Ricardo Aimar, tidak ingin membiarkan anaknya, Pablo Aimar, terperangkap dalam pusaran sepakbola. Karena bagi Ricardo, sepakbola tidak akan pernah memberikan kehidupan yang lebih baik bagi putranya. Akan tetapi, meski Pablo Aimar tergolong dalam anak yang berbakti kepada orang tua, kini ia memilih untuk menentukan jalan hidupnya sendiri.
Aimar yang mempelajari bagaimana menjadi seorang pesepakbola, sedikit meniru sifat yang lekat dalam diri ayahnya. Kerendahan hati, kerja keras, dan kejujuran, tiga poin itulah yang menjadikan Aimar kuat dalam menghadapi setiap tantangan.

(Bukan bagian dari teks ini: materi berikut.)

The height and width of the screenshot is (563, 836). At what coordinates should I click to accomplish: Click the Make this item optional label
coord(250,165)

Tepat ditahun 1993, atau saat usianya menginjak 13 tahun, Aimar memberanikan diri untuk berbicara kepada legenda klub River Plate, Daniel Passarella, bahwa dia ingin bergabung dengan klub tersebut. Barulah, Daniel Passarella menjadi pihak yang berbicara dengan ayah Aimar untuk mengatakan bahwa putranya itu memiliki talenta yang begitu luar biasa.

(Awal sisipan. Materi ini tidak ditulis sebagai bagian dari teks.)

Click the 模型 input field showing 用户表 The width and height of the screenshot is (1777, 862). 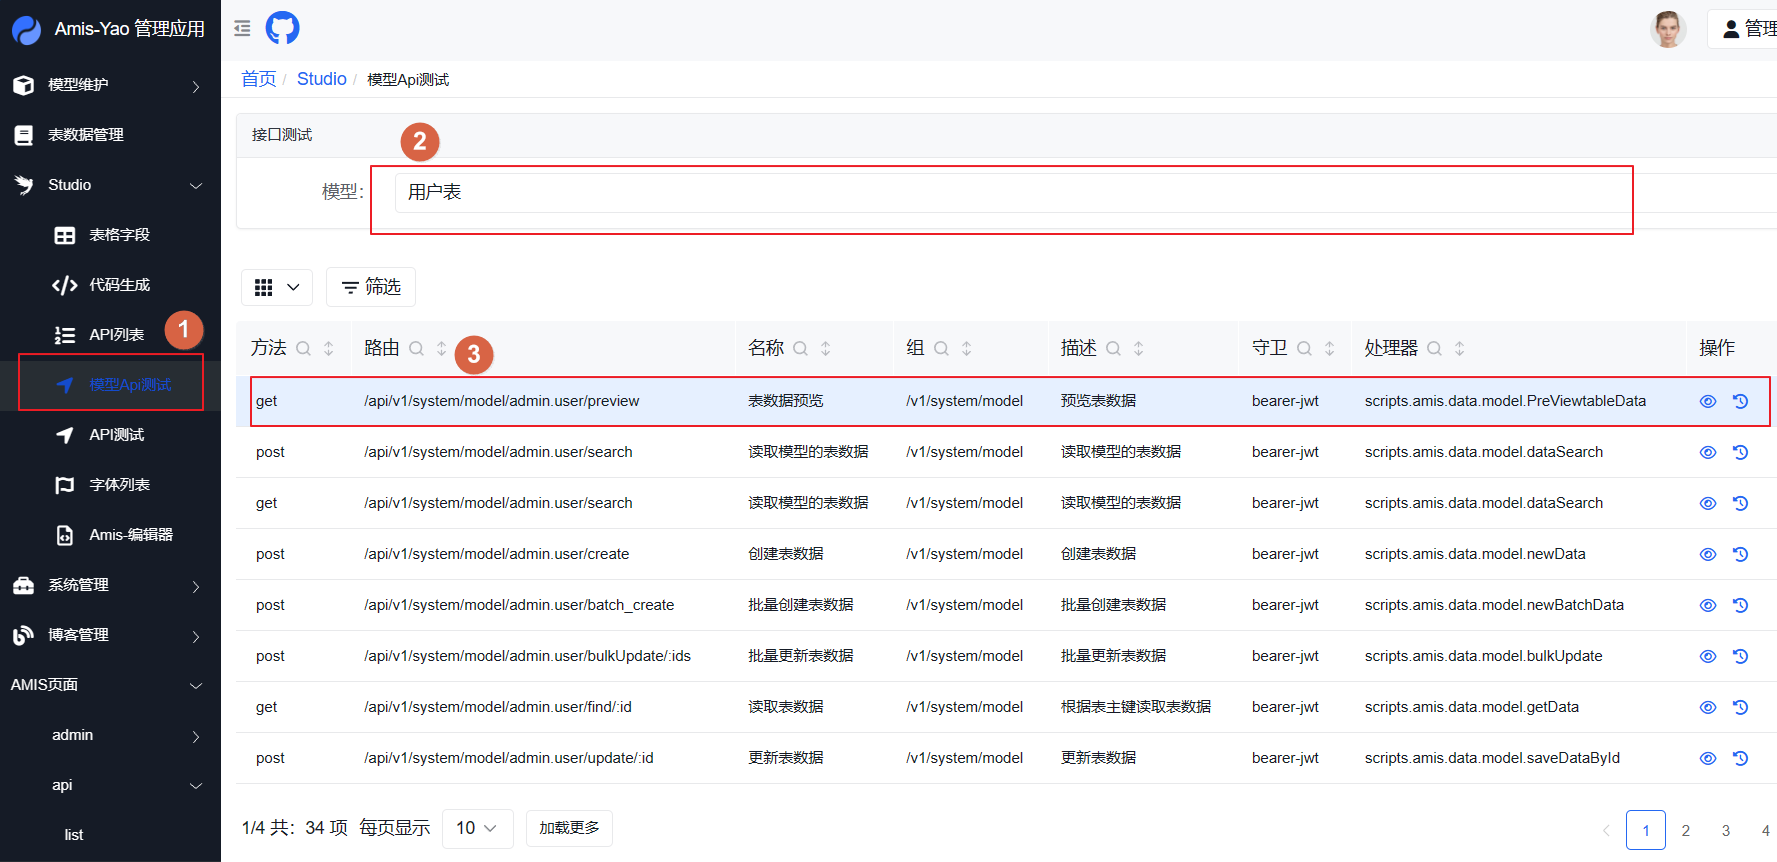(1000, 192)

Dengan begitu, Ricardo Aimar pun tidak memiliki pilihan. Dengan hati yang sedikit gelisah, ia melepas anaknya untuk menekuni sepakbola diusia yang masih tergolong muda.
Sama seperti kebanyakan talenta dunia lainnya, perjalanan Aimar dimulai dari sepakbola jalanan. Ia kerap menghabiskan waktu dengan teman sebayanya hanya untuk memainkan si kulit bundar.
Pablo Cesar Aimar Giordano dikenal sebagai gelandang serang yang sangat luar biasa. Aimar merupakan jebolan akademi sepakbola Argentina, Estudiantes Rio Cuarto. Pelatih mudanya dulu, Alfie Mercado, melihat Aimar sebagai bakat yang diprediksi akan bersinar. Kecepatan, kontrol bola, hingga membaca permainan, mampu dikuasai dengan oleh pria bertinggi 170 cm itu.
Setelah resmi bergabung dengan River Plate pada 1993, Aimar melakukan debut untuk River pada 11 Agustus 1996 melawan Colon. Gol pertamanya untuk klub tersebut hadir pada 20 Februari 1998 dilaga melawan Rosario Central.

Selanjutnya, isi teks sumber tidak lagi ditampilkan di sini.